Compared to some mental disorders, it has been observed that chronic low back pain affects mental and physical health [
48]. Chronic pain disorder is often associated with disruption of daily activities, disability, unemployment, psychological disorders, and drug abuse [
49]. Patients with chronic low back pain had a higher percentage of musculoskeletal pain, neuropathic pain, depression, anxiety, and sleep disorders than the control group [
50]. Identifying the impact of risk factors associated with low back pain on QoL can help control these factors and improve QoL. At the same time, research has shown that chronic low back pain, even by controlling comorbidities and other forms of chronic pain, affects a person’s sense of well-being physically and mentally. Low back pain is associated with poor QoL. Even after controlling for demographic factors and comorbidities, this association with physical and mental health remained. It was found that low back pain causes a low level of functioning and QoL [
51].
5. Conclusion
Overall, the results of this study showed that in women with chronic non-specific back pain participating in the present study, the lower the body mass index, the higher the level of education and sexual function score, the better overall health and physical fitness status, the better the QoL. However, the results of this study did not confirm the relationship between QoL and age, number of children, pain intensity, and regular exercise. QoL, respectively, showed a stronger relationship with education level, health status, physical fitness status, body mass index, and finally, sexual function index.
Clinical application
1. Improving education, health status, fitness status, body mass index, and sexual function index help improve the QoL.
2. The relationship between age, number of children, pain intensity, and regular exercise with the QoL was not confirmed.

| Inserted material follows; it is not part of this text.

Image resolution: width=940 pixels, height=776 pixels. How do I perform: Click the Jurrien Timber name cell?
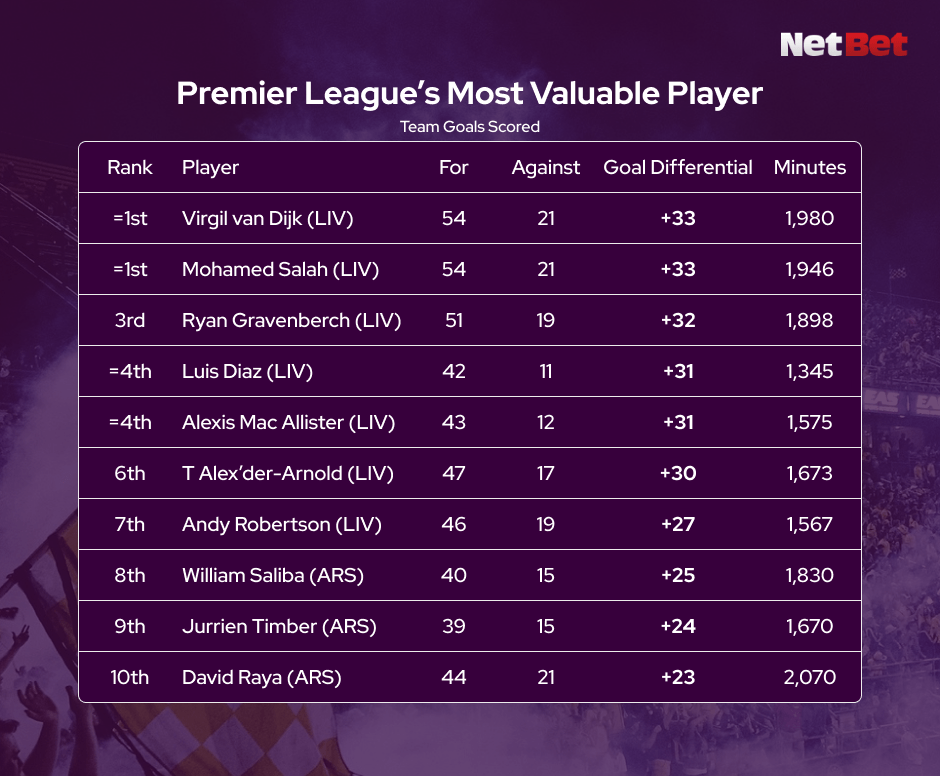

Study restrictions and suggestions
In the present study, multidimensional standard questionnaires were used to assess the QoL and sexual function. But participants’ self-reported reports were used to measure pain and health, fitness, and exercise habits. It is suggested that in future studies, objective tools be used to measure these cases. In this study, the correlation coefficients indicated a moderate correlation, which may be due to the limited number of volunteers participating in the study. Many patients refused to participate in the study due to individual and social constraints on determining their sexual function. If the study involves more people, a stronger connection may be shown. The present study included only the female population, it is suggested to compare the two sexes. If comprehensive information is available from a larger population, a regression model can be presented from the collective effect of several influential factors.
Ethical Considerations
Compliance with ethical guidelines
This study was reviewed and approved by the Ethics Committee of the University of Social Welfare and Rehabilitation Sciences (Ethics Code: IR.USWR.REC.1399.083).
Funding
This research was supported by the research project of the University of Social Welfare and Rehabilitation Sciences.
Authors' contributions
All authors equally contributed to preparing this article.
Conflict of interest
Authors have no conflict of interest.
Acknowledgments
Thanks to the people who participated in the research, for their valuable contributions. Thanks to the Physiotherapy Department of the University of Social Welfare and Rehabilitation Sciences for financial support of the project and thanks to the specialist doctors for their cooperation in the project and the officials of the Kourosh Private Physiotherapy Clinic, Tehran.